Millones de discípulos me preguntan siempre lo mismo: "¿Es posible, Maestro?"
"Obvio", digo yo con una sonrisa enigmática y hago como que voy a seguir caminando sin decir nada más.
La verdad es que me gusta crear un poco de suspenso, ver las caritas expectantes de los discípulos.
"Pero...¿cómo?" escucho siempre a mis espaldas, cuando ya me he alejado unos pasos, "¿cómo se logra, Maestro? ¿Cómo no indignarnos?"
Entonces me detengo con un suspiro que tengo bien estudiado, como si de verdad me estuvieran hinchando las bolas, como si me jodiera que me preguntaran.
En realidad me encanta, pero necesito crear suspenso y hacerles ver que se los digo por última vez, como una excepción, aunque sea mentira, aunque yo sepa que los discípulos van a necesitar que se los repita 300 veces más.
En el sobrecogedor silencio que reina llegado este punto, yo digo:
- Cambien de canal, o directamente apaguen la televisión. Mejor apagar.
Hay que ver los gestos atormentados que se suceden a continuación, como si les estuviera pidiendo que se amputen una mano o directamente el pito.
Y por supuesto me preparo para la siguiente pregunta, que siempre es una variación de ésto:
- Pero, Maestro, ¿no es mejor permanecer en la Indignación Pura? ¿No es mejor soportar el flagelo para merecer una admiración más alta?
Acá hago 12 minutos completos de silencio. Los dejo que mediten a ver si llegan solitos a la respuesta. A veces incluso me duermo un cachito hasta que alguno insiste.
No pasa nada si me duermo, porque mi sobresalto se interpreta como verdadero fastidio, y entonces ponen más atención.
- No - digo -, soportar cualquier flagelo no merece admiración, y si es un autoflagelo es directamente pelotudez.

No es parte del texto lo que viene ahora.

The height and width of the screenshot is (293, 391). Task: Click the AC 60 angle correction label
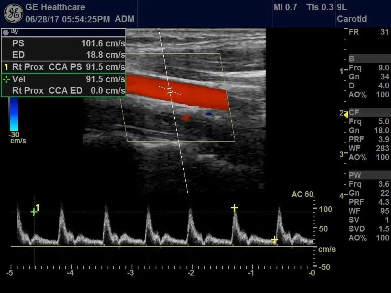(303, 194)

Acá murmullo, siempre. Yo continúo impertérrito:
- ¿Acaso no vinísteis indignados el año pasado con Cumbio y Belén Francese? ¿Acaso no os dije claramente lo mismo, cambiando tal vez "pelotudez" por "boludez absoluta"? ¿Por qué volvéis ahora indignados con Ricardo Fort y toda esa bola? Cambiad de canal, o apagad el puto televisor y listo.
"En verdad, en verdad os digo que hay por lo menos 70 cosas más interesantes y divertidas que la tele. ¿De qué sirve tragar toda esa bosta y después hacerse los indignados, eh? Mirá, les rompería la jeta..."
Y así les transmito mi sabiduría, con la certeza de que en dos meses me van a venir con otra indignación parecida.
Un poco los comprendo, porque la tentación es muy poderosa.
- Maestro, ¿por qué repites siempre "en verdad, en verdad" al comienzo de las frases?
- Es que se me pegó el tartamudeo de Jacobo Winogrand -digo ante el asombro general -.
- Pero por lo menos no me ando haciendo el indignado - les aclaro.